Variational Autoencoder

from IPython import display

import glob
import imageio
import matplotlib.pyplot as plt
import numpy as np
import PIL
import tensorflow as tf
import tensorflow_probability as tfp
import time

2022-12-27 16:35:18.315172: I tensorflow/core/platform/cpu_feature_guard.cc:193] This TensorFlow binary is optimized with oneAPI Deep Neural Network Library (oneDNN) to use the following CPU instructions in performance-critical operations:  AVX2 AVX512F AVX512_VNNI FMA
To enable them in other operations, rebuild TensorFlow with the appropriate compiler flags.
2022-12-27 16:35:18.416397: I tensorflow/core/util/port.cc:104] oneDNN custom operations are on. You may see slightly different numerical results due to floating-point round-off errors from different computation orders. To turn them off, set the environment variable `TF_ENABLE_ONEDNN_OPTS=0`.
2022-12-27 16:35:18.930708: W tensorflow/compiler/xla/stream_executor/platform/default/dso_loader.cc:64] Could not load dynamic library 'libnvinfer.so.7'; dlerror: libnvinfer.so.7: cannot open shared object file: No such file or directory
2022-12-27 16:35:18.930780: W tensorflow/compiler/xla/stream_executor/platform/default/dso_loader.cc:64] Could not load dynamic library 'libnvinfer_plugin.so.7'; dlerror: libnvinfer_plugin.so.7: cannot open shared object file: No such file or directory
2022-12-27 16:35:18.930787: W tensorflow/compiler/tf2tensorrt/utils/py_utils.cc:38] TF-TRT Warning: Cannot dlopen some TensorRT libraries. If you would like to use Nvidia GPU with TensorRT, please make sure the missing libraries mentioned above are installed properly.

MNIST

We will model each pixel with a Bernoulli distribution. Each pixel may take a value either 0 or 1.

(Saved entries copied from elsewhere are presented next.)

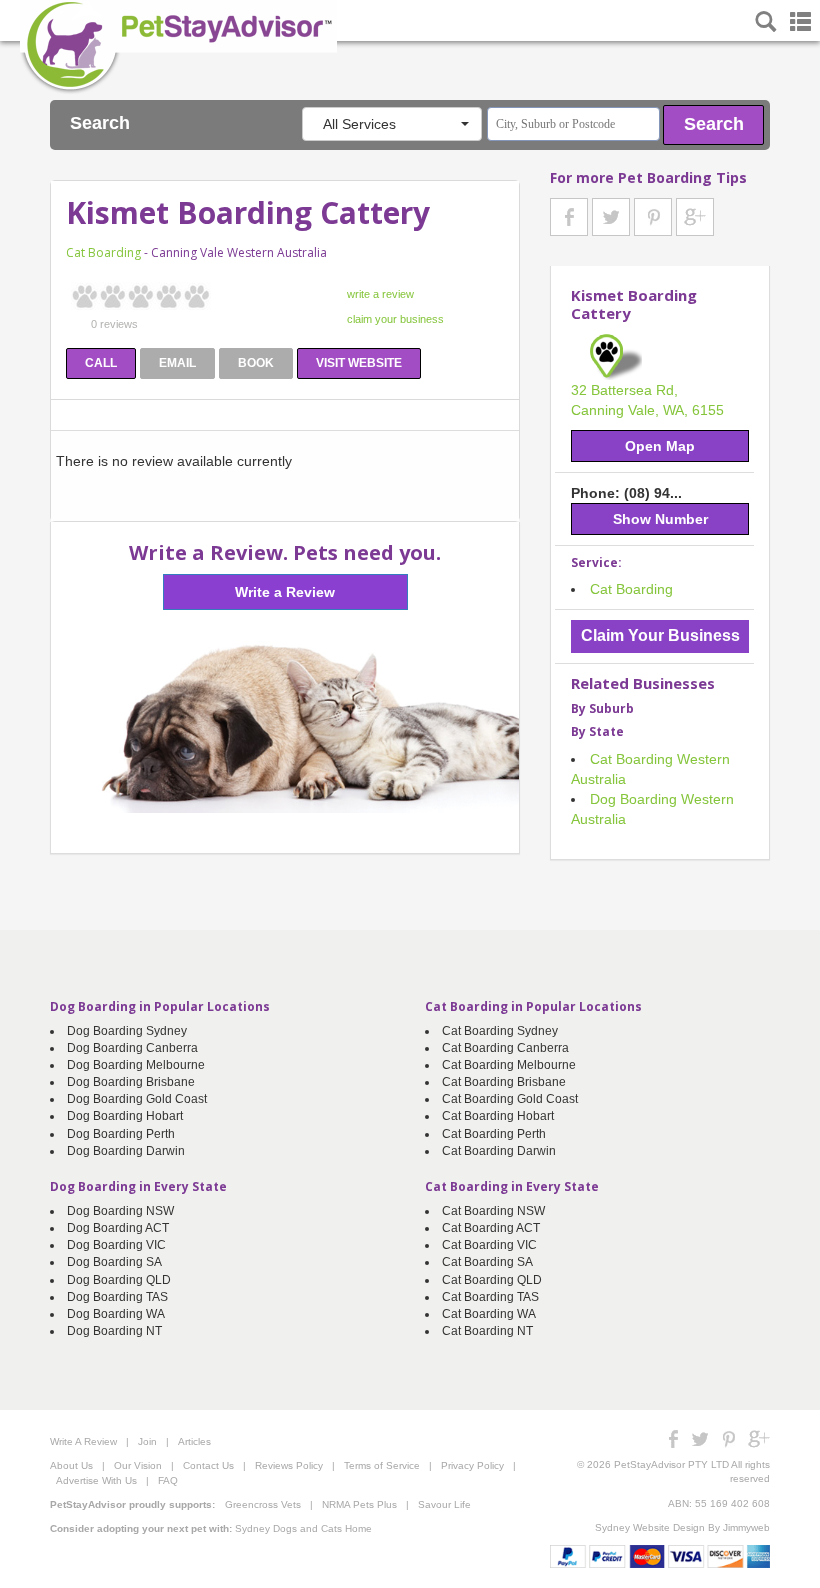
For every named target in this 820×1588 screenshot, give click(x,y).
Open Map (660, 446)
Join (147, 1441)
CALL (101, 363)
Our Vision (138, 1465)
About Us (71, 1465)
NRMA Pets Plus (359, 1504)
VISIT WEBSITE (359, 363)
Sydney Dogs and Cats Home (303, 1528)
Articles (194, 1441)
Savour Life (444, 1504)
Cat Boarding (103, 252)
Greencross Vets (263, 1504)
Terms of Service (382, 1465)
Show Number (660, 519)
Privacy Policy (472, 1465)
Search (714, 124)
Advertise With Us (96, 1480)
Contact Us (208, 1465)
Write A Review (83, 1441)
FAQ (168, 1480)
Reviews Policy (289, 1465)
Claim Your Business (660, 635)
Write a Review (285, 592)
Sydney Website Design (650, 1527)
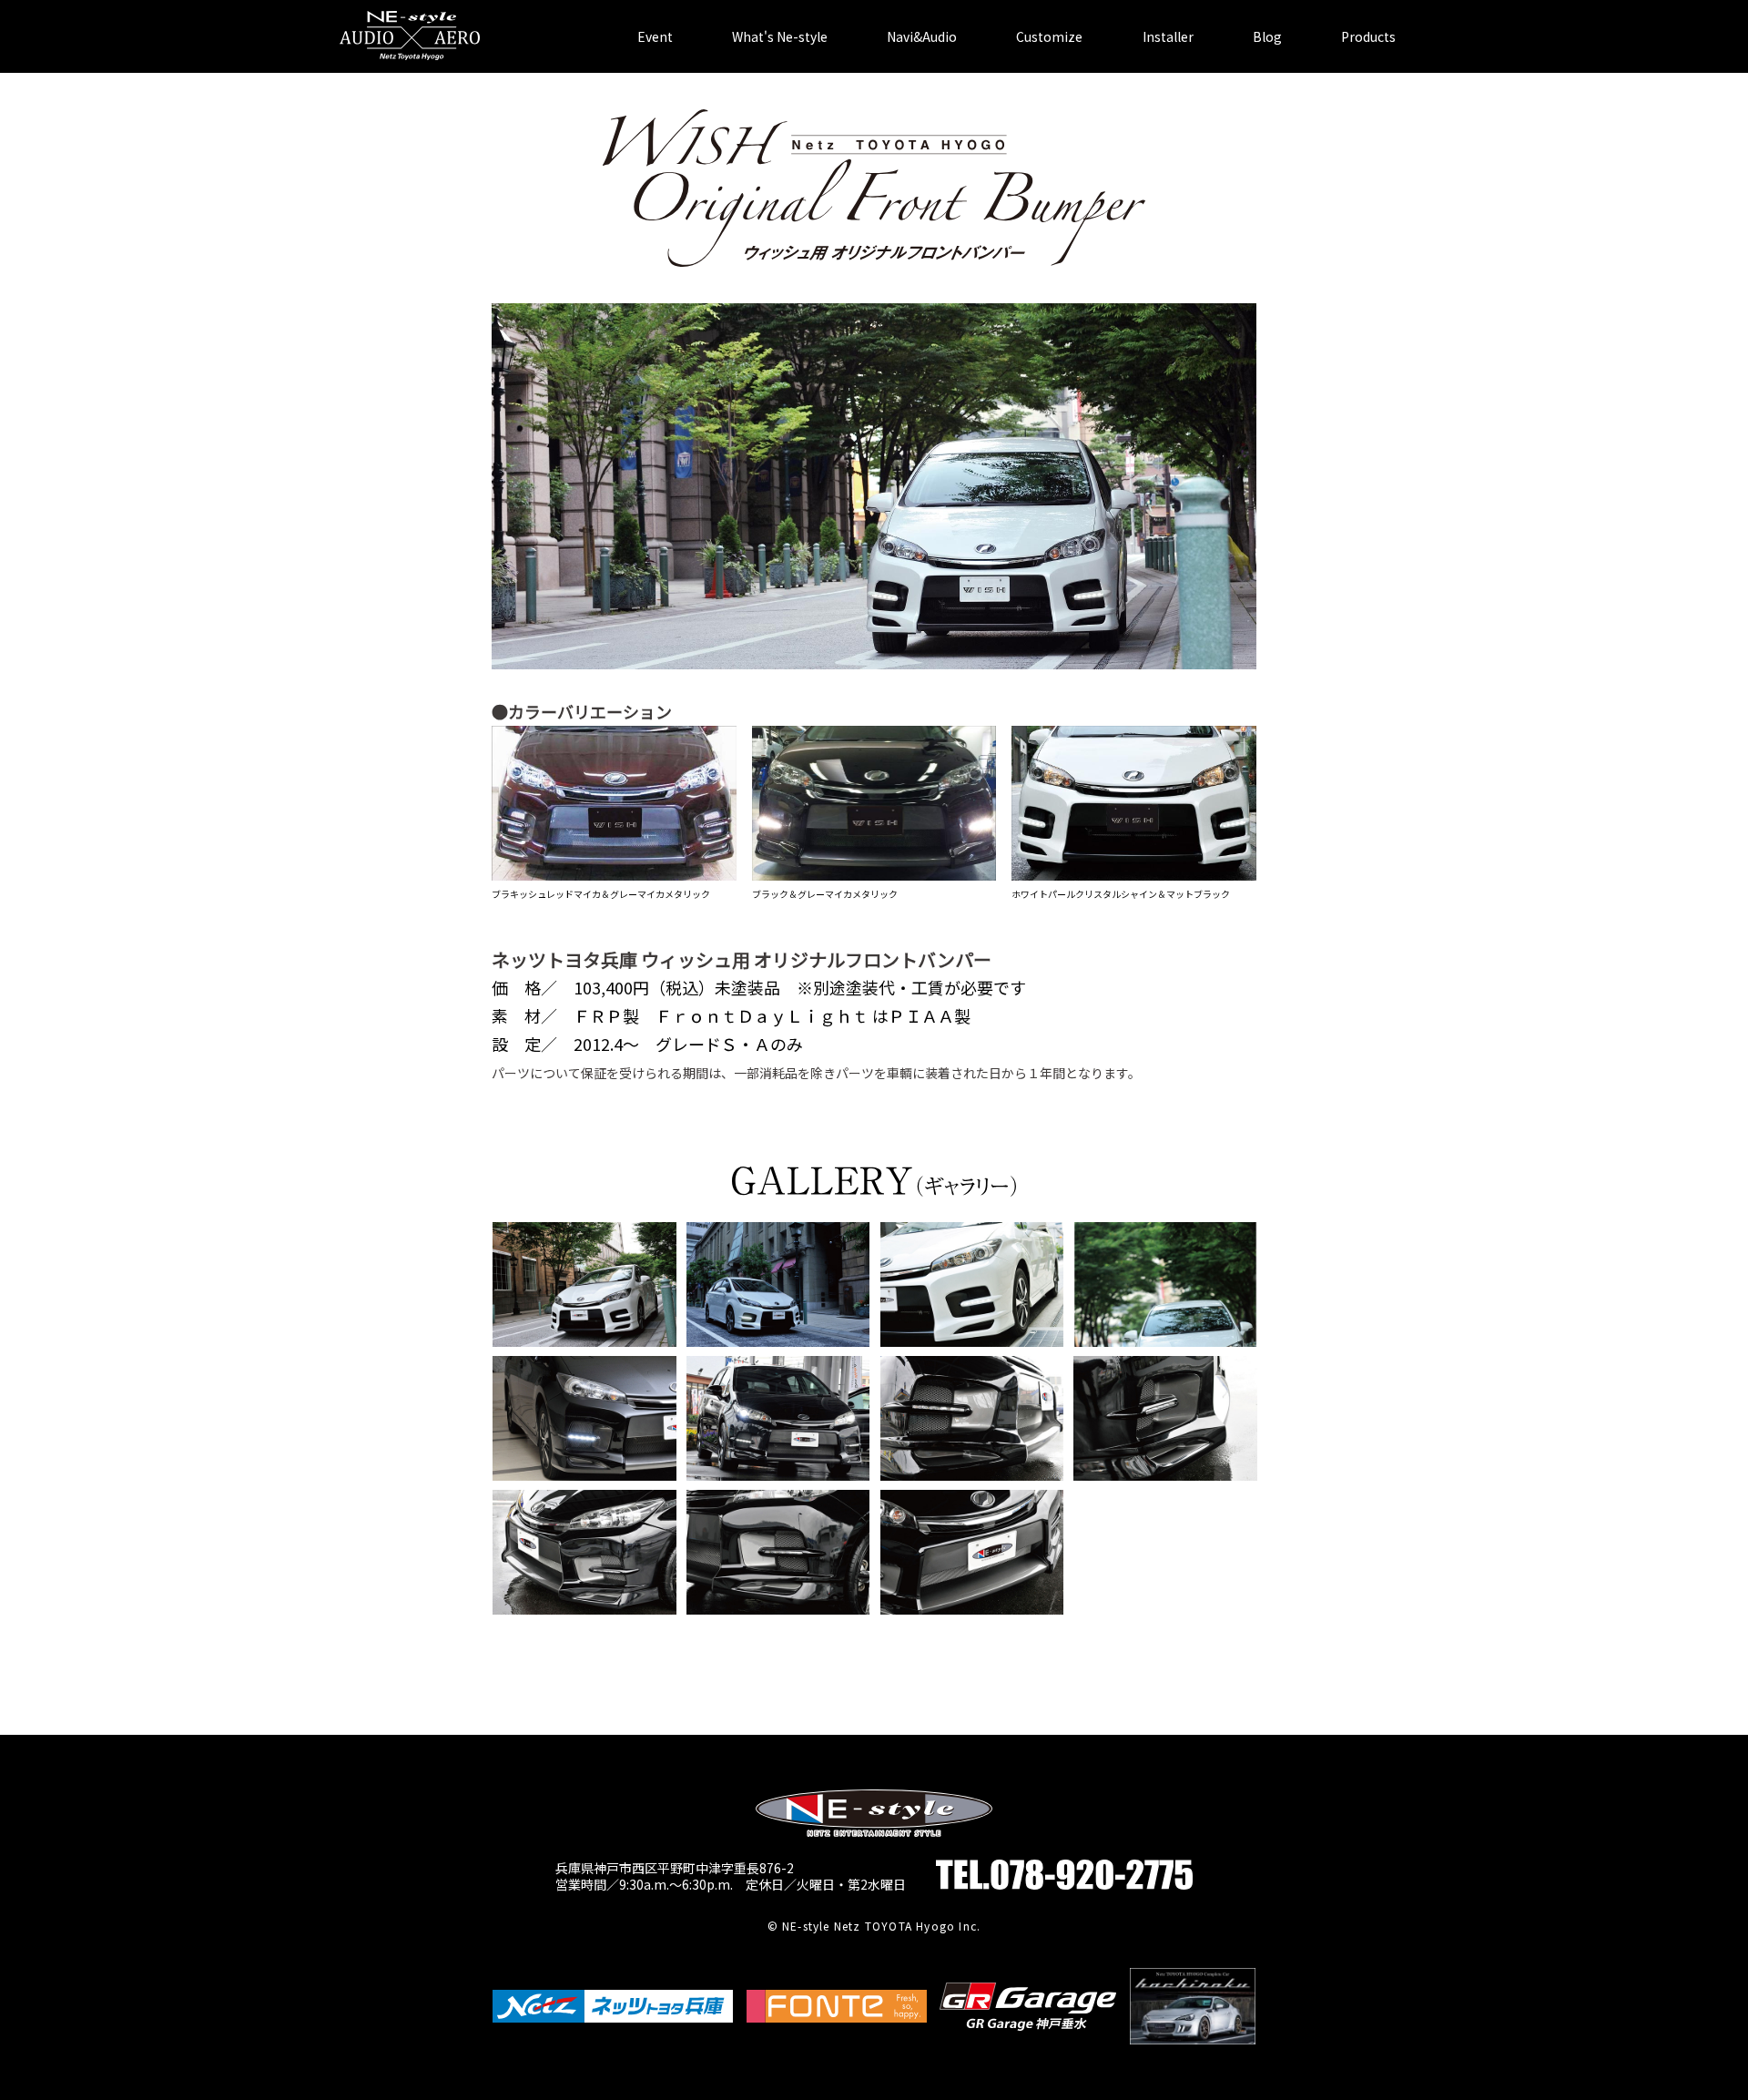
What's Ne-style (780, 36)
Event (655, 36)
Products (1368, 36)
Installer (1168, 36)
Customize (1049, 36)
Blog (1267, 36)
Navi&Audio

def preprocess_images(images):
    images = images.reshape((images.shape[0], 28, 28, 1)) / 255.
    return np.where(images > .5, 1.0, 0.0).astype('float32')


(train_images, _), (test_images, _) = tf.keras.datasets.mnist.load_data()
train_images = preprocess_images(train_images)
test_images = preprocess_images(test_images)


print(train_images.shape, train_images.dtype)
print(test_images.dtype)

(60000, 28, 28, 1) float32
float32

train_size = 60000
batch_size = 32
test_size = 10000

train_dataset = tf.data.Dataset.from_tensor_slices(train_images).shuffle(train_size).batch(batch_size)
test_dataset = tf.data.Dataset.from_tensor_slices(test_images).shuffle(test_size).batch(batch_size)

2022-12-27 16:35:20.303521: I tensorflow/compiler/xla/stream_executor/cuda/cuda_gpu_executor.cc:981] successful NUMA node read from SysFS had negative value (-1), but there must be at least one NUMA node, so returning NUMA node zero
2022-12-27 16:35:20.308228: W tensorflow/compiler/xla/stream_executor/platform/default/dso_loader.cc:64] Could not load dynamic library 'libcudnn.so.8'; dlerror: libcudnn.so.8: cannot open shared object file: No such file or directory
2022-12-27 16:35:20.308246: W tensorflow/core/common_runtime/gpu/gpu_device.cc:1934] Cannot dlopen some GPU libraries. Please make sure the missing libraries mentioned above are installed properly if you would like to use GPU. Follow the guide at https://www.tensorflow.org/install/gpu for how to download and setup the required libraries for your platform.
Skipping registering GPU devices...
2022-12-27 16:35:20.308729: I tensorflow/core/platform/cpu_feature_guard.cc:193] This TensorFlow binary is optimized with oneAPI Deep Neural Network Library (oneDNN) to use the following CPU instructions in performance-critical operations:  AVX2 AVX512F AVX512_VNNI FMA
To enable them in other operations, rebuild TensorFlow with the appropriate compiler flags.

Encoder

The encoder network approximates the posterior distribution $q(z\mid x)$ . It inputs an observation and outputs set of parameters for specifying the conditional distribution of the latent representation of $z$ . In this example, we model posterior distribution as a diagonal Gaussian. The network outputs the mean and log-variance parameters of a factorized Gaussian. The log-variance provides numerical stability.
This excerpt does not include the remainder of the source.